The short answer? You can’t.
This Sunday, the most recent season of The Ultimate Fighter will reach its conclusion with both finals and a bout between heated rivals and coaches on the show, Michael ‘The Count’ Bisping and Jason ‘Mayhem’ Miller, to close it out.
It will end the 14th and final version of the show in its current format on its long term US television home, Spike TV. The show will be re-styled, re-tooled and transferred over to FOX network’s FX channel in the New Year. The finale has all the ingredients to send the show out on the right note.
So without any further waffle, to the fights!
The first of the night’s finale fights will see bantamweights, T.J. Dillashaw and John Dodson duke it out for the lucrative UFC contract.
Dillashaw was very impressive on the show as he earned two stoppage wins and a dominating decision win en route to the finale. A lot of that comes from his training with Urijah Faber at Team Alpha Male. That camp is known for their wrestlers possessing crushing chokes, and Dillashaw has a wicked uppercut that he throws without telegraphing.
He will have a hard time getting a hold of Dodson though who appears to be made out of some sort of liquid as opposed to normal flesh and bone. Add to that his ridiculous quickness and you’ve got a very difficult fighter to deal with.
Dodson functions in a very similar way to that of one-time bantamweight title challenger, Demetrious Johnson. The similarities continue further as Dodson is quite small for a bantamweight and like Johnson, would probably be fighting at 125 lbs, if the opportunity was there.
His size helps his speed but as Johnson showed in his loss to champion Dominick Cruz, that size can work against him if his opponent is both bigger and a better wrestler.
Dillashaw fits that description but I’m still taking Dodson to be uncontrollable in the grappling exchanges and using his speed to outpoint T.J. and take the decision.
In the second finale fight, scary Brazilian, Diego Brandao faces off against Dennis Bermudez for the TUF featherweight crown. Brandao spent the majority of the season speaking in frightening broken English and making most of the other featherweights wet themselves.
His style is what Joe Rogan would describe simply as “violence”. The beating he put on Brian Caraway to make it to this fight on Sunday was breathtaking in its ferocity and shockingly his ground game is apparently just as good as his striking.
However, with a 13-7 record, it’s clear that the man can be beat. There’s the theory that the longer the fight goes the better it will become for Bermudez. Bermudez showed an ability on the show to recover from some heavy shots and turn the fight around quickly. He will no doubt have to draw upon that again on Sunday.
Unfortunately for him, I don’t think he does. Brandao is simply too violent, too motivated and too frightening to be denied and I think he dispatches Bermudez pretty brutally in the first round.
Once the contracts and plastic plaques have been handed out to this season’s winners, the coaches will square off in an anticipated middleweight clash.
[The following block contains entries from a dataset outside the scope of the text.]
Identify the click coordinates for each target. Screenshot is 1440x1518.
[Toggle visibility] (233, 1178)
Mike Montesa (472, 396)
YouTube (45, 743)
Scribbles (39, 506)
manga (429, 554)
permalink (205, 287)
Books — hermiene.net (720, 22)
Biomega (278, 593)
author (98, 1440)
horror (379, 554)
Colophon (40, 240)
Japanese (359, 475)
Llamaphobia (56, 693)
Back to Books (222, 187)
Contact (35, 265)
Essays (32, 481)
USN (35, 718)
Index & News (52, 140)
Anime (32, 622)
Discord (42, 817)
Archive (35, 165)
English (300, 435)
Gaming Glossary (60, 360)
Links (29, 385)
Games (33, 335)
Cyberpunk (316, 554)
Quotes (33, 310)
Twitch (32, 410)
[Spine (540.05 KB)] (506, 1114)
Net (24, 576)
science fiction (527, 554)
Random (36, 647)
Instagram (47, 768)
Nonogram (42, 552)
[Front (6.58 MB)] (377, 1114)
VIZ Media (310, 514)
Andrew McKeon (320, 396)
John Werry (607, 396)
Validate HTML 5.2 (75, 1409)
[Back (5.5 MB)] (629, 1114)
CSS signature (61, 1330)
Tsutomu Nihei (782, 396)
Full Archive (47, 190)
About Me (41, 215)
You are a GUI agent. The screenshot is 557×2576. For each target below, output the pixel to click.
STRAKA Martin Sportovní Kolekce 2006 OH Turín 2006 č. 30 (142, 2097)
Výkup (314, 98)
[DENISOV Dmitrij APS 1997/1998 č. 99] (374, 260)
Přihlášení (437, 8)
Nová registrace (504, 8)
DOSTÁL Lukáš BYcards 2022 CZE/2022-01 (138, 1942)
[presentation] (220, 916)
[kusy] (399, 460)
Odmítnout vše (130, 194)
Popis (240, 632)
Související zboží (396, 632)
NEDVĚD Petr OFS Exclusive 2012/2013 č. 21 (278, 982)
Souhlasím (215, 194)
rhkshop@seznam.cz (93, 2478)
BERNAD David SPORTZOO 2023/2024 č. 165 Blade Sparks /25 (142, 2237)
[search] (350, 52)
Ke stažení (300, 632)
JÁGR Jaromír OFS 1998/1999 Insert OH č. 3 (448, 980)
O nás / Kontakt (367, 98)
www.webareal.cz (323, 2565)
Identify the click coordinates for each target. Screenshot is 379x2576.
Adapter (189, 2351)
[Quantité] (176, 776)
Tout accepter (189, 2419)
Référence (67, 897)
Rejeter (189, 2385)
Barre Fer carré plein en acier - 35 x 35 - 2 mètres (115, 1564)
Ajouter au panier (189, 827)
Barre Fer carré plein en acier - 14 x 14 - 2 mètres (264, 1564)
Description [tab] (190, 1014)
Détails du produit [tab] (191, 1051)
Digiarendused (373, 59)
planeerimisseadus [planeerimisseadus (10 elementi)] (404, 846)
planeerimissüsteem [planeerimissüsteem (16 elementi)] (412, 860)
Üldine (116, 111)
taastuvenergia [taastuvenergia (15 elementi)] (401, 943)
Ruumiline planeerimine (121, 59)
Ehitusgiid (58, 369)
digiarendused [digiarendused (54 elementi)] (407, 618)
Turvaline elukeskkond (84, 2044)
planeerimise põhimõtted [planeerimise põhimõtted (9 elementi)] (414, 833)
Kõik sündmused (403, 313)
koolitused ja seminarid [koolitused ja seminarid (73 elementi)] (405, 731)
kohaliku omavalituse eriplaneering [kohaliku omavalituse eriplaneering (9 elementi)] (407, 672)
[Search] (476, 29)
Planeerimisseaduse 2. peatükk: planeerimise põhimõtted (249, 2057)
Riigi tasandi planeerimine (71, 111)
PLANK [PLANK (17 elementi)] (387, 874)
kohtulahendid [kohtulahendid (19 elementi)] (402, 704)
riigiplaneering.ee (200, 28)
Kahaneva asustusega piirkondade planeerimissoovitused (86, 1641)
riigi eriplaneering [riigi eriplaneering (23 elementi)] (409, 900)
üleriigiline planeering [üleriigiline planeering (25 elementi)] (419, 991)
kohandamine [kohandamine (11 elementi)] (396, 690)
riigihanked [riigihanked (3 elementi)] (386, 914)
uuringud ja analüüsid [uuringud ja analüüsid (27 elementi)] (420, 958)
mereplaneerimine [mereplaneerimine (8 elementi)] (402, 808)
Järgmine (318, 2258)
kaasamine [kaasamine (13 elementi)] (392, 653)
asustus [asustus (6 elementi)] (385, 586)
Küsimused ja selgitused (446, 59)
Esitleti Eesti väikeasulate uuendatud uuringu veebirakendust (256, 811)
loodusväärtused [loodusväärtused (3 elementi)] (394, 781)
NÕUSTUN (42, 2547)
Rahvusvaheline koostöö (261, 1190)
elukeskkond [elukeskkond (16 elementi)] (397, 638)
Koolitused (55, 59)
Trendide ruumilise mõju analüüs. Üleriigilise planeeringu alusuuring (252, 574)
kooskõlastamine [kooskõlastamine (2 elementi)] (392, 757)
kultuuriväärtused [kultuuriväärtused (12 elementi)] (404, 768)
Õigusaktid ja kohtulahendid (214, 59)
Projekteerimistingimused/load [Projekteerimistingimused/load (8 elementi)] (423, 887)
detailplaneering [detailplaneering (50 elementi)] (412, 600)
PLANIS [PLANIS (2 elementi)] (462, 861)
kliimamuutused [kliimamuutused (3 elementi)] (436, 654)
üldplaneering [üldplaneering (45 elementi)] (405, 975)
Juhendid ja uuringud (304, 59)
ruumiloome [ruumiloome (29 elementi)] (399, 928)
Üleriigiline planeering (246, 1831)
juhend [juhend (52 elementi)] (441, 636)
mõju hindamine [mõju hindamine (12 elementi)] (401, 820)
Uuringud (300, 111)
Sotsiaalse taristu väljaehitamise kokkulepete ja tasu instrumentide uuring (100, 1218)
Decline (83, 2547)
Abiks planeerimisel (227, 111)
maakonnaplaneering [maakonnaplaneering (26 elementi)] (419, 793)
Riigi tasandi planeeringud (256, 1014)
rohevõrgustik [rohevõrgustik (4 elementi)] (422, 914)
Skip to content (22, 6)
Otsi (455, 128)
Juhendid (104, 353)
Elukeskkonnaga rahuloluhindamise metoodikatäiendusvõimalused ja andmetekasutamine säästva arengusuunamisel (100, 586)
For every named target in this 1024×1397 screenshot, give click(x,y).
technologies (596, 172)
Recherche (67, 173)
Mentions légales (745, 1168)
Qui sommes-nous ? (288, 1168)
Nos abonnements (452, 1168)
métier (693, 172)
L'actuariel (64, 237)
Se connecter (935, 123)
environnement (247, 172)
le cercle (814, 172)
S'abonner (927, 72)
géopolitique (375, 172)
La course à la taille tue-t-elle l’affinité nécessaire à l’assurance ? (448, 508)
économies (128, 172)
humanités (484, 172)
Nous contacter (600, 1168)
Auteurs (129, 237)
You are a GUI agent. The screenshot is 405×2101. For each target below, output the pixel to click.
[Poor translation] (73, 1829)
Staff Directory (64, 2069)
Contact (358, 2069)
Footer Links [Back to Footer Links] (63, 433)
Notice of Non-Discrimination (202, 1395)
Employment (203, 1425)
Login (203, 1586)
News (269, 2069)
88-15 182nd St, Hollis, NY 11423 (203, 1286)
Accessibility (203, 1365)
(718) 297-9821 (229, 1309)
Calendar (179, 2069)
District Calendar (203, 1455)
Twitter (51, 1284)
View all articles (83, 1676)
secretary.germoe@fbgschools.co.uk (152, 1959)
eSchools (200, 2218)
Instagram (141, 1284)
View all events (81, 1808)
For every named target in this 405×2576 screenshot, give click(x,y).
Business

I remember a time when people actually liked Michael Bisping. That memory seems to get foggier and foggier every time he opens his mouth however. Despite that, there’s no doubt he has made himself into a formidable factor in the middleweight division and with a win over Miller he will most likely earn himself a fight for the division’s number one contender spot.
He’ll have to get past the man known as Mayhem though, who despite having a ton of fights to his name is still somewhat of a question mark. That question mark comes from the fact he’s been fighting abroad for some time which makes it difficult to gauge his or his opponent’s level of performance.
Regardless, Miller holds an advantage on the ground and should prove to give Bisping trouble if he can get it there.
Whether or not he can, is what this fight boils down to. Mayhem has decent if not spectacular takedowns and while Bisping has shown glimpses of quality takedown defence in the past, he has still been put on his back by non-wrestlers such as Wanderlei Silva.
If the fight stays on the feet, I expect Bisping to – as Mayhem calls it – “strike and bike” his way to a decision. Bisping only stops the fight if he makes Mayhem wilt under a barrage of strikes. An outcome I don’t see very likely as Mayhem can take an hellacious beating – see his bout with Georges St. Pierre. Mayhem’s striking has never really looked great so I doubt he will be able to negate Bisping’s usual gameplan if he can’t score the takedown.
With both fighter’s gas tanks being very good, the five round limit shouldn’t be a problem for either man. The extra time does allow Mayhem more opportunity to get the fight to the mat which should make this fight very close. It’s a tight one but I think Bisping does enough to take a decision.